Jean Guiraud. em sua obra "Inquisition Médievale", Bernard Grasset, Paris. 1923, nos mostra que a perseguição aos hereges já existia mesmo antes da criação da Inquisição.

Dentre os Imperadores alemães, o péssimo Frederico Barbarroxa - que alimentou motins, expulsou o Papa de Roma, zombou das excomunhões e suscitou antipapas - bem como seu neto, Frederico II de Hohenstaufen –– dificilmente igualável em ambição e maldade, ele mesmo excomungado –– foram dos mais aguerridos perseguidores dos hereges.(Cfr. Jean Guiraud. op. cit., pp. 74-76) Foi mesmo este último que, no século XIII, decretou pela primeira vez a morte dos hereges na fogueira.(Lea, A Hislory of the Inquisition in the Middle Ages. I. p. 106, aplld. W. T. Walsh, op. cit., p.54-55.)

Vemos, pois, um Roberto o Piedoso, Rei da França, que, no século XI, solicita insistentemente ao Papa medidas punitivas contra os hereges. Temos ainda, no século XII, Henrique, Arcebispo de Reims e irmão do Rei da França, Luiz VII, que, por instâncias deste último, se apressa a perseguir os hereges cátaros (anarquistas e homicídas). São os próprios hereges que apelam ao Papa e dão motivo a uma carta de Alexandre III ao Arcebispo de Reims, recomendando-lhe doçura e clemência para com aqueles.

Entre as práticas realizadas pelos hegeres, temos aqui algumas palavras do Papa Gregório IX:

"Estando os brabanções, aragoneses, navarros, bascos, coteraux e triaverdinos exercendo tã o grandes crueldades sobre os cristãos, não respeitando nem igrejas nem mosteiros e não poupando viúvas, órfãos, velhos e crianças, não tendo consideração nem para a idade nem para o sexo, mas derrubando e devastando tudo como pagãos, ordenamos a todos os fiéis, pela remissão de seus pecados, que se oponham corajosamente a essas selvagerias e defendam os cristãos contra esses infelizes

São esses hereges acusados de exercer devastações nas regiões que ocupam, e se Alexandre III ordena contra eles uma cruzada, é para remediar grandes desastres, ut tantis claudibus re viribiliter opponant." (Decreto de Gregório IX, v. VII, 8).
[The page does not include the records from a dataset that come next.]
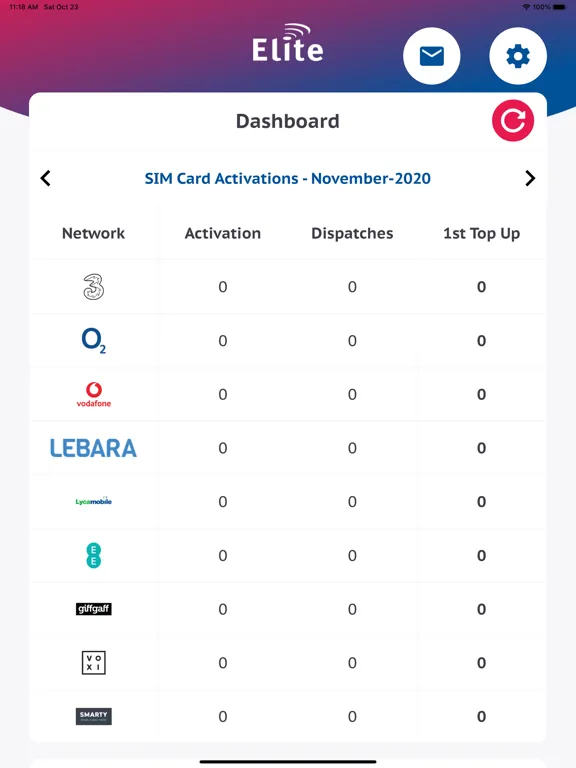The height and width of the screenshot is (768, 576).
Task: Click the 1st Top Up column header
Action: coord(481,233)
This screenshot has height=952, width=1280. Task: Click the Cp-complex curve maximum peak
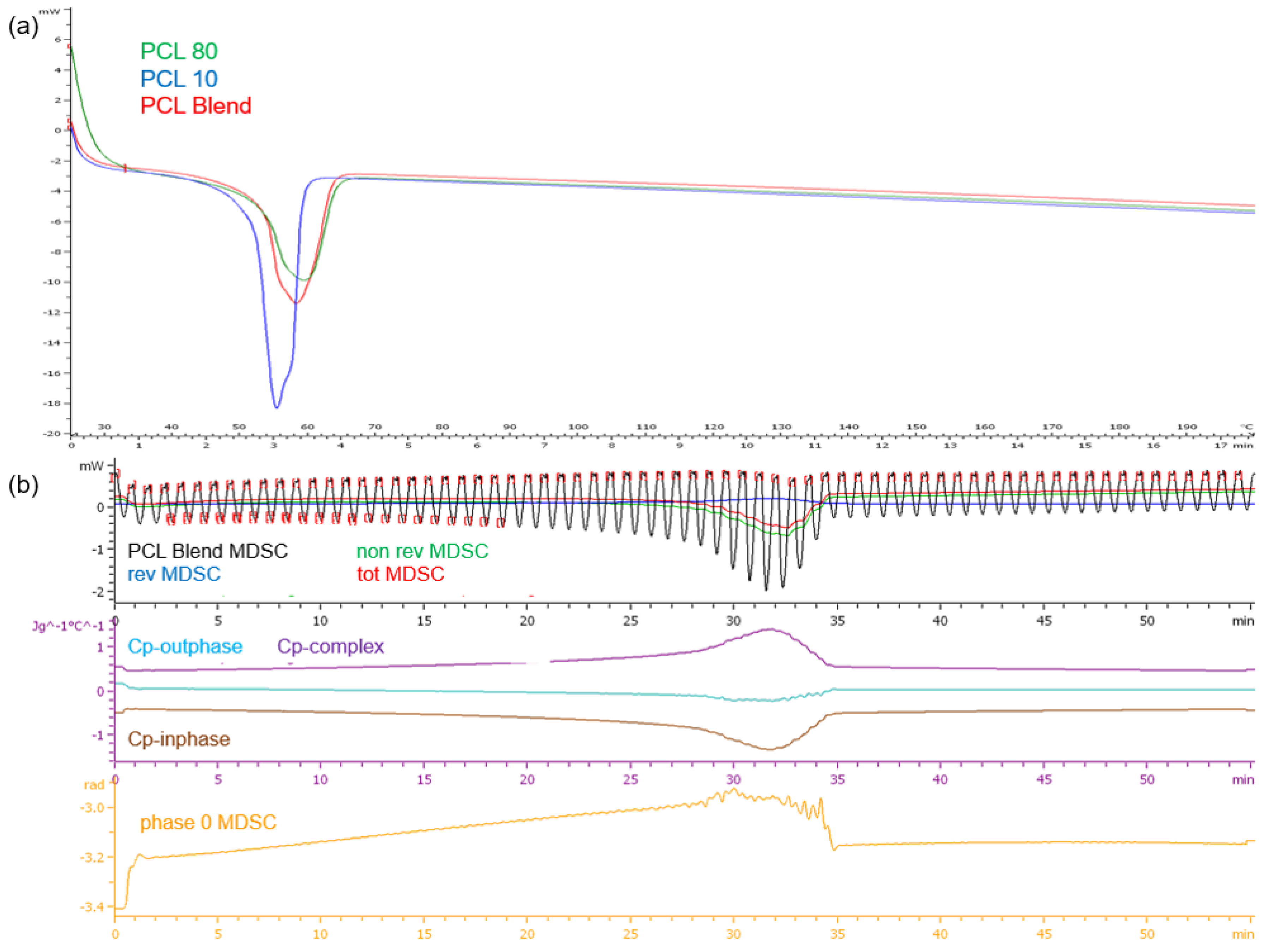[x=770, y=629]
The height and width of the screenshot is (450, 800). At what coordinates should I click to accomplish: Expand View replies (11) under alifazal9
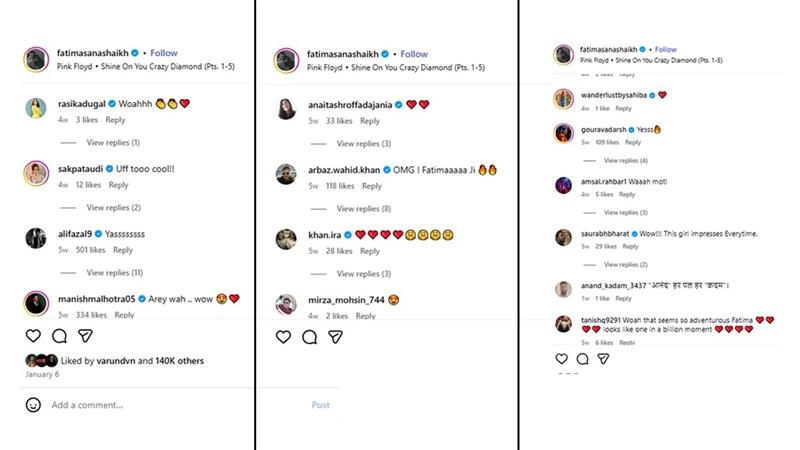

Segundo Jean-Baptiste Guiraud, que é um dos mais abalizados historiadores da Inquisição, o exame das doutrinas heterodoxas dos séculos XI e XII e a enumeração das perturbações que elas provocaram demonstra:

1) Que depois do ano mil a heresia deixa de ser uma opinião puramente teológica, destinada a ser discutida no recinto das escolas, mas se transforma cada vez mais em doutrinas anti-sociais e anárquicas, em oposição não somente com a ordem social da Idade Média , mas ainda com a ordem social de todos os tempos.

2) Que essas doutrinas anarquistas provocaram movimentos subversivos e perturbações profundas no seio do povo, e que assim a heresia que as informava se transformou num perigo público.

3) Que, desde então, a autoridade temporal teve tanto interesse quanto a autoridade espiritual em combater e em destruir a heresia.

4) Que essas duas autoridades, depois de haver agido separadamente durante muito tempo — o Estado pelas condenações de seus tribunais à forca e à fogueira, e a Igreja pela excomunhão e pelas censuras eclesiásticas — acabaram por unir seus esforços em uma ação comum contra a heresia.

5) Que essa ação conjunta inspirou as decisões do Concílio de Latrão em 1179 e do Concílio de Verona em 1184.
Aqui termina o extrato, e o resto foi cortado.